While the sorption behavior of Pb at barite is known, it is essential to study the desorption mechanisms at barite crystal to better understand the potential for rerelease of toxic metals back into the environment. In situ XR and RAXR measurements were conducted using a transmission cell to control the solution chemistry. The results show that ~50% of the sorbed lead (Pb) species desorb after reacting the barite sample with Pb free solution (BSS) for 0.5 hr. Three additional measurements made in BSS indicate that amount of desorbed Pb increases over time Pb free barite saturated solution (BSS). However, even after reacting for 12 hours, 31% of the sorbed Pb still remains.

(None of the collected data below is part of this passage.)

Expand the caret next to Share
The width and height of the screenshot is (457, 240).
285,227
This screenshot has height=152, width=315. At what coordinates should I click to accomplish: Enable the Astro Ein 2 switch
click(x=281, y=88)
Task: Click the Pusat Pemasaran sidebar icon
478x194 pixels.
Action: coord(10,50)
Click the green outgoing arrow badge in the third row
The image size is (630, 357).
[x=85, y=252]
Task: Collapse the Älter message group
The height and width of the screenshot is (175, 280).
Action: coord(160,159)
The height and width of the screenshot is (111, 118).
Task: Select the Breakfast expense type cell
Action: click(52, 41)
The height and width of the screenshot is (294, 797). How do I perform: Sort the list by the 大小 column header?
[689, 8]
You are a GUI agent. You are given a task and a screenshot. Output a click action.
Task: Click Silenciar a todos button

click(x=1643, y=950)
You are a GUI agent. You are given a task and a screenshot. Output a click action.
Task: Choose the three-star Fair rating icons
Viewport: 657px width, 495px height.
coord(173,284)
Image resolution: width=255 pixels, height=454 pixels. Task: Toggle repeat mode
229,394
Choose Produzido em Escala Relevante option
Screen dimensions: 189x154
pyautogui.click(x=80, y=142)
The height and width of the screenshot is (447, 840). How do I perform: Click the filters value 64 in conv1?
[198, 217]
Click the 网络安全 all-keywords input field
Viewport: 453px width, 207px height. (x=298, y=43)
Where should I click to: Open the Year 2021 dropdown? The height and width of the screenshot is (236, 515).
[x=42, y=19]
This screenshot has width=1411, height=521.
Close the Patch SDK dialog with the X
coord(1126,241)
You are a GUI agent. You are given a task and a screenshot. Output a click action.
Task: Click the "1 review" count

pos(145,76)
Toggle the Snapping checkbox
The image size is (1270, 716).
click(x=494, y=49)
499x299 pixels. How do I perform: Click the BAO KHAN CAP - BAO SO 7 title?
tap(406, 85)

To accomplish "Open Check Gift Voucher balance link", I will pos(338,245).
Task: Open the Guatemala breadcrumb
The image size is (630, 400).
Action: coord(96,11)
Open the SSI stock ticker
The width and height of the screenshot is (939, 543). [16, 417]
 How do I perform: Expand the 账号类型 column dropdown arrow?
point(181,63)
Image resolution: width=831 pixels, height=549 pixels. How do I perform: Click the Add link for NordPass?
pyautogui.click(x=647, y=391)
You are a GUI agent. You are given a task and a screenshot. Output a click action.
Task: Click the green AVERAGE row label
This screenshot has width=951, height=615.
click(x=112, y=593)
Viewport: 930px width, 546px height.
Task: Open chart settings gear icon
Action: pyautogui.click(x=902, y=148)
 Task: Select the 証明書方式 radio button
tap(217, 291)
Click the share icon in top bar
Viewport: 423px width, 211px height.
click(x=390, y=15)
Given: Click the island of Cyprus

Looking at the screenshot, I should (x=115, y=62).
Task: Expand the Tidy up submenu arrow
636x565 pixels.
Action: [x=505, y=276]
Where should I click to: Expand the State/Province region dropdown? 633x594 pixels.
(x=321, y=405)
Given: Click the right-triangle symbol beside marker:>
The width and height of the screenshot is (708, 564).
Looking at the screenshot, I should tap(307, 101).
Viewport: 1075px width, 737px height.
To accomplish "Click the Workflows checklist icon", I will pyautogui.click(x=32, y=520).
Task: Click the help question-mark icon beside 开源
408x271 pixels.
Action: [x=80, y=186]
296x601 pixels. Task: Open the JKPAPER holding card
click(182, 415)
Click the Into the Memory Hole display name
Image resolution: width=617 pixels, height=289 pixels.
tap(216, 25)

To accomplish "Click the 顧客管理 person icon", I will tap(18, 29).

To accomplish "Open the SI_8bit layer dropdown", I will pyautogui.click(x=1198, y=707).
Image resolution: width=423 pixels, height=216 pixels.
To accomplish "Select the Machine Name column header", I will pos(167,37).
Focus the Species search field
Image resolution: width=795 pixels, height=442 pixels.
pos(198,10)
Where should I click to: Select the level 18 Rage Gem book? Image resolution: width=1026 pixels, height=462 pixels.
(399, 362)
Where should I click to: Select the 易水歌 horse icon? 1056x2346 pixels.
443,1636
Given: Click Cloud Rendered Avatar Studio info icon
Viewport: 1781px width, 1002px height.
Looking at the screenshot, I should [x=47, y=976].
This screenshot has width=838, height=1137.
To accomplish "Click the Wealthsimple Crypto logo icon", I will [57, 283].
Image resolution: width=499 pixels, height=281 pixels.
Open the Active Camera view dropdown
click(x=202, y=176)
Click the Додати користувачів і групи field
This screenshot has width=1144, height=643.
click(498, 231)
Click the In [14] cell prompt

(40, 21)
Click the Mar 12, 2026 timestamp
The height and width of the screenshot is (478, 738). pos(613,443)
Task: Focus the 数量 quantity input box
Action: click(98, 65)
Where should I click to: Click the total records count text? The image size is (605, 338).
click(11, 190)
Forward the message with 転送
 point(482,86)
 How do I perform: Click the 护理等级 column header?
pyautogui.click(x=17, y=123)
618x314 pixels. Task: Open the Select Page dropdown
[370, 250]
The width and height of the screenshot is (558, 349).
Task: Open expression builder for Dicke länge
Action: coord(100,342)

The desorption experiments suggest that at [Pb] ≥ 225µM incorporated species are resistant to desorption. While incorporation of Pb is a relatively fast process, the reverse process (exchange of Ba for incorporated Pb) is slow. The incorporation of Pb within the barite surface leads to stabilization of Pb, which is partially irreversible, further making barite an ideal host mineral for Pb sequestration. In conclusion, desorption results demonstrate the reproducibility and partial irreversibility of the Pb²⁺ ions at the barite (001) surface.